Google has granted us a great many benefits; we can obtain information efficiently, receive adverts tailored to our interests, and even roam the streets of the United Kingdom from our desktops. We don’t pay for these services but it would be naïve to think there isn’t a trade-off. While we use Google to monitor the world, Google monitors us. But how does it do this?

An obvious instance of this off is how the ‘Street View’ function of Google Maps allows users to view public and private buildings across the nation anonymously but with the tacit understanding that everyone else can have a look at where they live too.

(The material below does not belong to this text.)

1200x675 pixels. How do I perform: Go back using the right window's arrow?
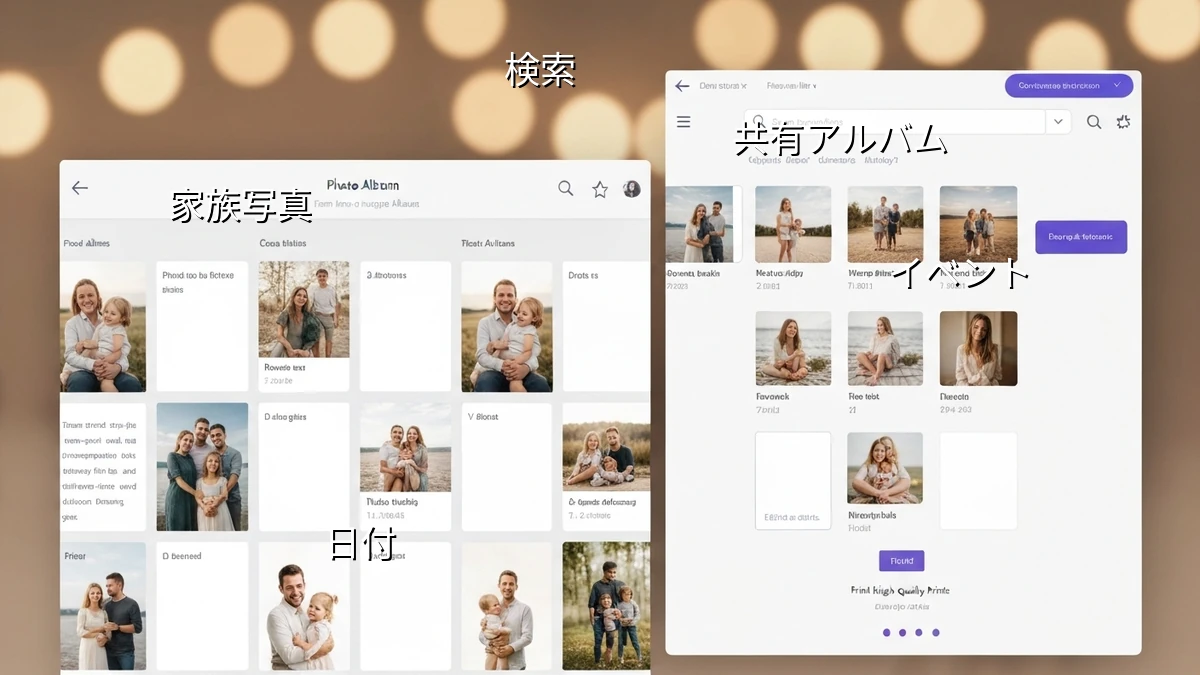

Although unsettling and Big Brother-like, this is not ‘active’ surveillance like that already carried out by the millions of CCTV cameras watching over Britain because the photos that comprise ‘Street View’ were taken at one point in time and are already out of date. Google’s more invasive monitoring techniques are not nearly as blatant.

Profile Building

The words you type into Google’s search engine, for instance, play a dual role. They firstly used to help you to obtain the information on web you desire, but more surreptitiously they are also used to help define you as a user, because you can effectively build up a personal profile of someone based on their web browsing.

Once you have the information you are looking for, you move on to somewhere else. Google, on the other hand, stores this ‘personalisation’ data along with information that identifies the words to your personal computer.

Google further builds its profile of you by monitoring by downloading a ‘cookie’ to your computer that will then track your surfing habits across the web and report its finding back to its owners.

Why Does Google Monitor Us?

Google hosts a variety of internet-based services and products – aside from its search facility this includes GoogleMail, Google Earth, its social networking site Google Buzz, its web browser Google Chrome amongst others – but its main source of income has always been advertising, and the more it knows about you the more money it can make from advertising.

Google is an ardent advocate of the thepry that the more personalised the advert the more effective it is - which is quite true. Whereas off-line advertisement is always limited in its impact because it is only able reach a relatively broad demographic of certain TV shows or readers of certain magazines, the internet allows advertisers to target individual users.

Internet-Based Advertising

Google first put this idea into practice when it launched its ‘interest-based advertising’ system in 2009.

Interest-based ads are where the personal data collected from search commands, browse history and GoogleMail keywords is used to refine the ads that litter the respective user’s amble around the web.

Rather than be distracted by adverts that are of no interest, the user is shown ads tailored to their supposed tastes. So if you’ve been researching a potential trip to Egypt then later on in your surf you may start noticing the appearance of adverts promoting hotels in Alexandria, even if by then you’ve opted instead for a weekend in Bognor.

Google wasn’t the first to do this - rivals such as Yahoo and Microsoft had already started customising adverts based on past activities of particular web browsers – but this type of ‘behavioural targeting’ is only the tip of the iceberg for the Mountain View-based corporation.

Influence On-line and Off-line Lives

Its goal is to find out as much as it can about its users so that it can understand and influence their behaviour both online and offline. The company’s chief executive, Eric Schmidt, envisioned a future whereby Google would not only be able to fulfil users’ search requests but answer questions like, ‘What shall I do tomorrow?’ and ‘What job should I take?’

The idea of a vested interest not simply influencing which hotel you book or the brand of dog food you buy online, but the decisions you make in the ‘waking world’ is for many a deeply unsettling one.

Data Power

Arguably more troubling is the idea of there being one vast data warehouse containing potentially sensitive user information because its owner wields tremendous power. However invasive and monopolising, Google’s intention is to provide a more personalised service for its users, but priorities can change, especially when there are so many different bodies eager to get their hands on the archive.